## Task to carry out
What is needed here is every entry, retyped exactly.
#### Source data
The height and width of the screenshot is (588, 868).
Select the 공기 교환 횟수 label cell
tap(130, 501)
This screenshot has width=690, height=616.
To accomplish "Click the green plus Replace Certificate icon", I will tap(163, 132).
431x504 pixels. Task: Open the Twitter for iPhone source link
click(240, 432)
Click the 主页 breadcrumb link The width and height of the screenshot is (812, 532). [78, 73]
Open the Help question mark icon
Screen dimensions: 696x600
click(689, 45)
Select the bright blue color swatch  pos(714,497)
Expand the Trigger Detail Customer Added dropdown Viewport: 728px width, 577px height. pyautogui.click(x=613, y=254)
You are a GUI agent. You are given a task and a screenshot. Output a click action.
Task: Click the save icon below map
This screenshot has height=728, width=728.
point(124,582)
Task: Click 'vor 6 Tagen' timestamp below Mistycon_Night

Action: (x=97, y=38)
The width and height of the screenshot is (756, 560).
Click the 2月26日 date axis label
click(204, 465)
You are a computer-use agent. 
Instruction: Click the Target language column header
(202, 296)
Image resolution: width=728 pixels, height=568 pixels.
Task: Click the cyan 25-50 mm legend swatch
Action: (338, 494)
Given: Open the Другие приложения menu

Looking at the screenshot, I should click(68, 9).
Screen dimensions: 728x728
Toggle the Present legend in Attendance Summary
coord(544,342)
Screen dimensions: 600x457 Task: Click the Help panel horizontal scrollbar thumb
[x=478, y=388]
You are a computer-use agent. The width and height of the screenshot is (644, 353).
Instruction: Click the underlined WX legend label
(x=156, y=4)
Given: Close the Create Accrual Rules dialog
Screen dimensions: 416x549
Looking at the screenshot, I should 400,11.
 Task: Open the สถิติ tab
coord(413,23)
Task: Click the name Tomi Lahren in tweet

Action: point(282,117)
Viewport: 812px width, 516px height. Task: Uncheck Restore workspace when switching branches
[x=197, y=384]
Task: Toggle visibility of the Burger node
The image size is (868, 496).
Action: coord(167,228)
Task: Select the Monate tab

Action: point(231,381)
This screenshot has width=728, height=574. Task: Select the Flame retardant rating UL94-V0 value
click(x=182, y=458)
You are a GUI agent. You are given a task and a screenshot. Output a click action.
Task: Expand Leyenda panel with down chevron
########
## Answer to this task
The height and width of the screenshot is (588, 868).
Select the 공기 교환 횟수 label cell
tap(130, 501)
This screenshot has width=690, height=616.
To accomplish "Click the green plus Replace Certificate icon", I will tap(163, 132).
431x504 pixels. Task: Open the Twitter for iPhone source link
click(240, 432)
Click the 主页 breadcrumb link The width and height of the screenshot is (812, 532). [78, 73]
Open the Help question mark icon
Screen dimensions: 696x600
click(689, 45)
Select the bright blue color swatch  pos(714,497)
Expand the Trigger Detail Customer Added dropdown Viewport: 728px width, 577px height. pyautogui.click(x=613, y=254)
You are a GUI agent. You are given a task and a screenshot. Output a click action.
Task: Click the save icon below map
This screenshot has height=728, width=728.
point(124,582)
Task: Click 'vor 6 Tagen' timestamp below Mistycon_Night

Action: (x=97, y=38)
The width and height of the screenshot is (756, 560).
Click the 2月26日 date axis label
click(204, 465)
You are a computer-use agent. 
Instruction: Click the Target language column header
(202, 296)
Image resolution: width=728 pixels, height=568 pixels.
Task: Click the cyan 25-50 mm legend swatch
Action: (338, 494)
Given: Open the Другие приложения menu

Looking at the screenshot, I should click(68, 9).
Screen dimensions: 728x728
Toggle the Present legend in Attendance Summary
coord(544,342)
Screen dimensions: 600x457 Task: Click the Help panel horizontal scrollbar thumb
[x=478, y=388]
You are a computer-use agent. The width and height of the screenshot is (644, 353).
Instruction: Click the underlined WX legend label
(x=156, y=4)
Given: Close the Create Accrual Rules dialog
Screen dimensions: 416x549
Looking at the screenshot, I should 400,11.
 Task: Open the สถิติ tab
coord(413,23)
Task: Click the name Tomi Lahren in tweet

Action: point(282,117)
Viewport: 812px width, 516px height. Task: Uncheck Restore workspace when switching branches
[x=197, y=384]
Task: Toggle visibility of the Burger node
The image size is (868, 496).
Action: coord(167,228)
Task: Select the Monate tab

Action: point(231,381)
This screenshot has width=728, height=574. Task: Select the Flame retardant rating UL94-V0 value
click(x=182, y=458)
You are a GUI agent. You are given a task and a screenshot. Output a click action.
Task: Expand Leyenda panel with down chevron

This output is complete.